Does MU69 have active geology? We don’t think so because it is so small. Does it have an atmosphere? Probably not, for the same reason. MU69’s importance lies in a different field of science, and that is the study of origins.  

We have strong reasons to believe that MU69 is very, very old. It might be as old as the Earth. But unlike the Earth, whose surface is continually being modified by water and weather, MU69 has not changed since it was formed 4.56 billion years ago. That makes MU69 a treasure chest in the study of origins. MU69 will hold clues to what our solar system was like during the time period when the planets were forming. In fact, it may be an example of the very type of objects that formed the planets. 

Those of us who are interested in how planets form will study the results of the New Horizons’ encounter with MU69 very carefully. We will look for clues to help us understand why planets are so diverse. We will look for insights into where and how the organic materials we found on Pluto are produced.

Remember how we learned in elementary school about the three things necessary for life on Earth: liquid water, usable energy and raw materials containing, especially, carbon. I never would have imagined we would find all of those on, or inside of, Pluto — and in abundance. 

Does that mean that there is life on Pluto? Not at all. It just means the right ingredients exist.

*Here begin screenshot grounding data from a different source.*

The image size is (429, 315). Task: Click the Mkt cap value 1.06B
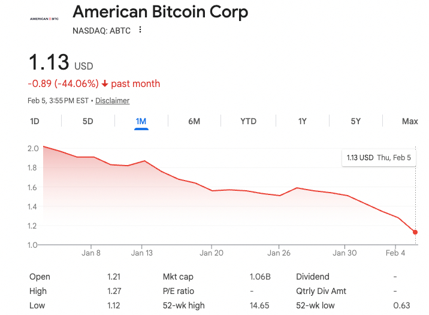[x=260, y=277]
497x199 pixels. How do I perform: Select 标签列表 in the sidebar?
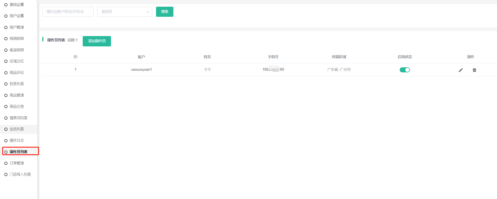pyautogui.click(x=17, y=84)

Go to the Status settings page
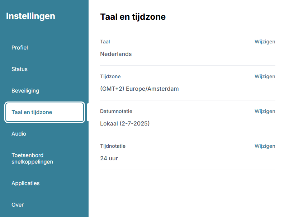(x=19, y=69)
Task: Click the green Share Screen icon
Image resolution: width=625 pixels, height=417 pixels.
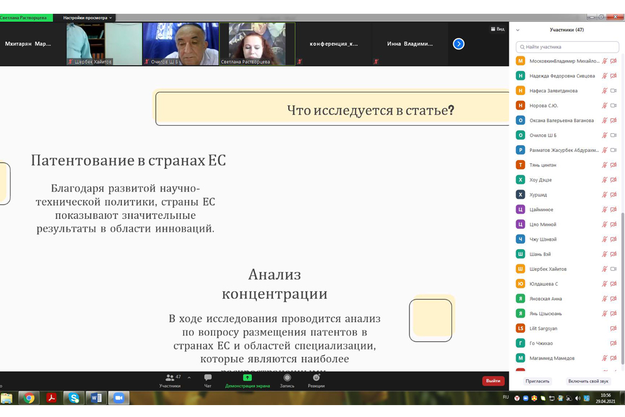Action: point(248,378)
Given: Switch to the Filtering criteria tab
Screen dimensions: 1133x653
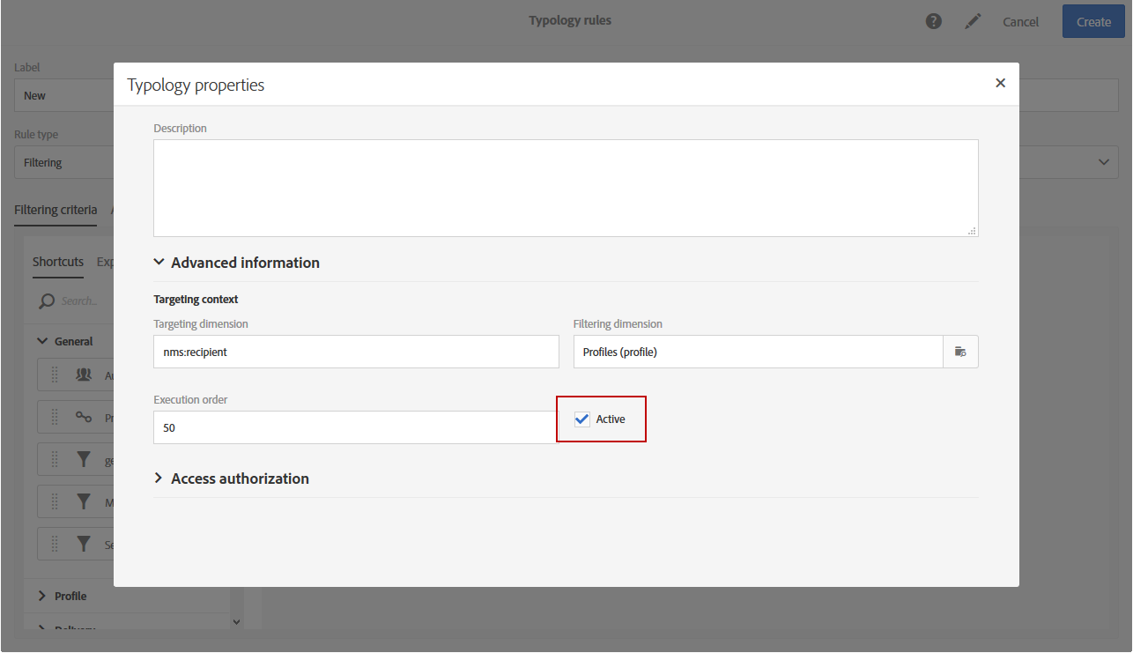Looking at the screenshot, I should pyautogui.click(x=56, y=210).
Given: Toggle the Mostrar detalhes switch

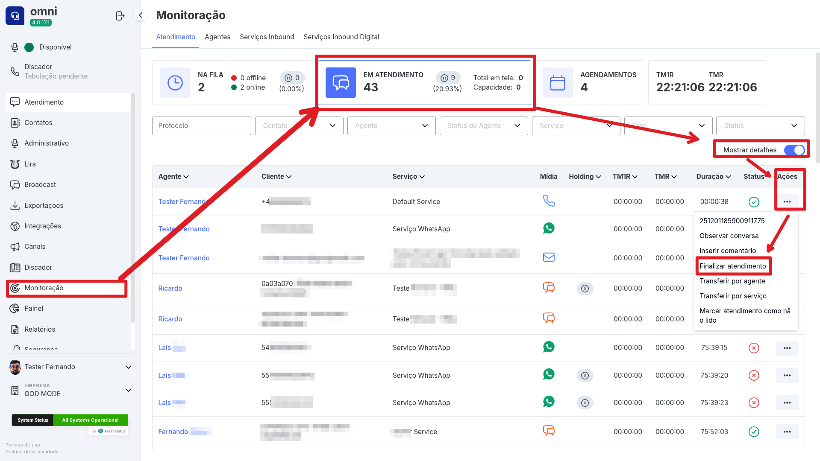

We know that life formed soon after the Earth cooled off from its formation and had oceans. We know when it happened on Earth, but we don’t know how. We also know it is not as simple as putting those ingredients into a test tube and letting it bake. Perhaps the discoveries awaiting on MU69 will give us some hints as to how complex organic materials first formed.

What will we find on MU69? I can’t imagine.

Michael E. Summers is a planetary scientist at George Mason University and a co-investigator in NASA’s New Horizons mission to Pluto.